Organization¶

To help people new to the BFD-Insights project, we should use the same names and organization in S3 buckets, Athena databases, and Glue workflows. This document lists the names used and the conventions they follow. Please keep it up to date.

Concepts¶

Lake¶

A lake is a set of databases and their query engines, plus the ELT jobs and workflows to load and transform the data within. As such, a lake is more of a concept than an actual object. Note: the production data lake prod-lake has data from both the prod and prod-sbx environments.
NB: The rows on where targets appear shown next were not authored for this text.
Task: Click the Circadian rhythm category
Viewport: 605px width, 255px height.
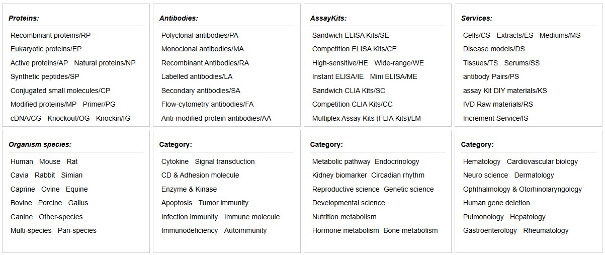Action: pyautogui.click(x=398, y=175)
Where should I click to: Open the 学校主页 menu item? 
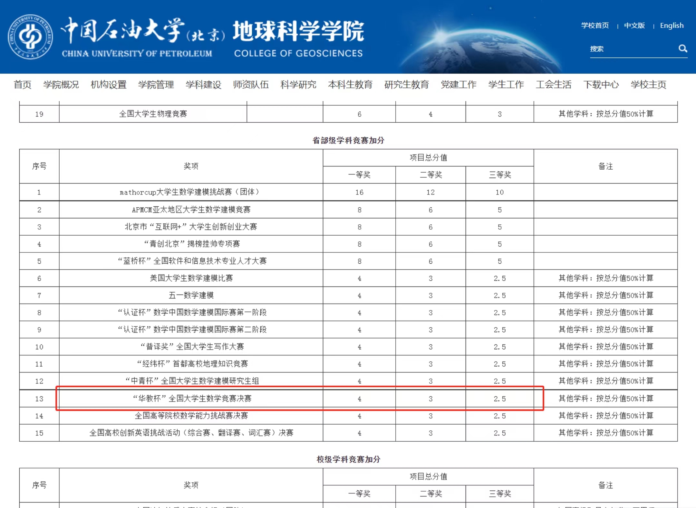point(648,85)
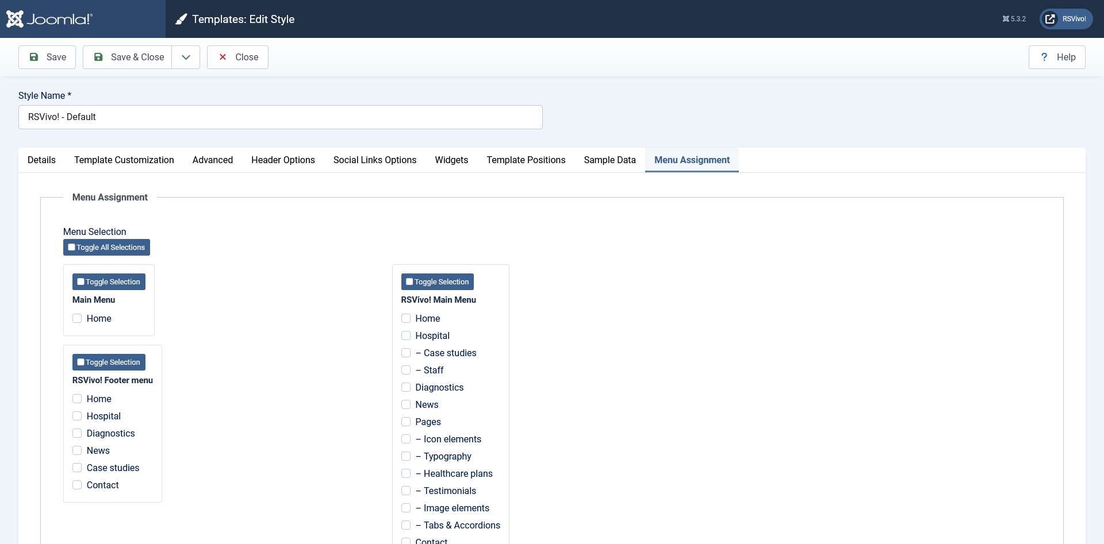Click the Joomla version 5.3.2 badge
Viewport: 1104px width, 544px height.
(1014, 19)
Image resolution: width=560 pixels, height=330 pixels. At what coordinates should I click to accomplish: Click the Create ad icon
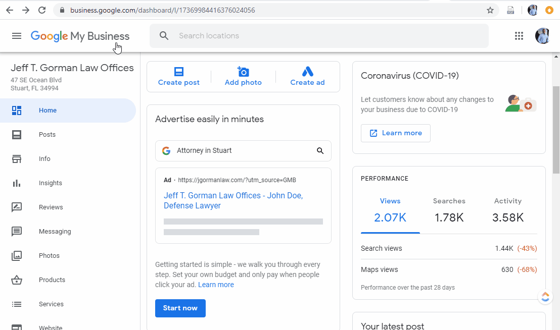307,72
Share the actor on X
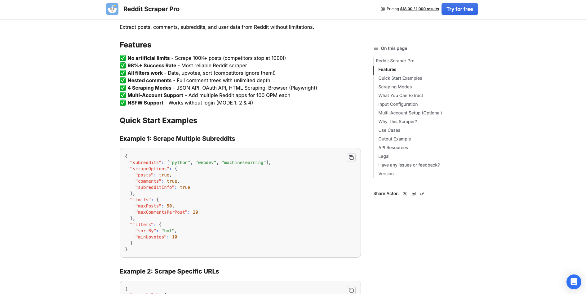 [405, 194]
Visulization tools like QuickSight conceptually sit outside the data lake.

Projects¶

Projects represent a particular DASG project. The abbreviated name of the projects are used. Examples include ab2d, bb2, bfd, bcda, and dpc. dasg is sometime to used as a project name to indicate concerns that cross-project boundaries.

Moderate and High Sensitivity¶

At the first level, a lake's data is divided according to the sensitivity of the data. There are different buckets for each sensitivity level.

high: Contains information which are highly sensitive. PII data has high sensitivity.
moderate: Contains data which are moderately sensitive. DASG logs have moderate sensitivity. Logs are scrubbed not to contain high sensitivity data.

Groups¶

There are 4 groups of users defined:

Admins are .gov employees who setup security policies.
Analysts are Data Engineers who have access to all except security configs.
Authors create QuickSight dashboards.
Readers are leadership and product stakeholders with access to read QuickSight dashboards.

Resources Naming Conventions¶

All resources¶

Resources start with bfd-insights to distinguish them from other account resources
Where tagging is supported, included tags are: business, product sensitivity, and project.

Buckets¶

There are two forms of bucket names: a per project name or a sensitivity name. Since s3 buckets need to be globally unique names, they also include the account-id to ensure they unique.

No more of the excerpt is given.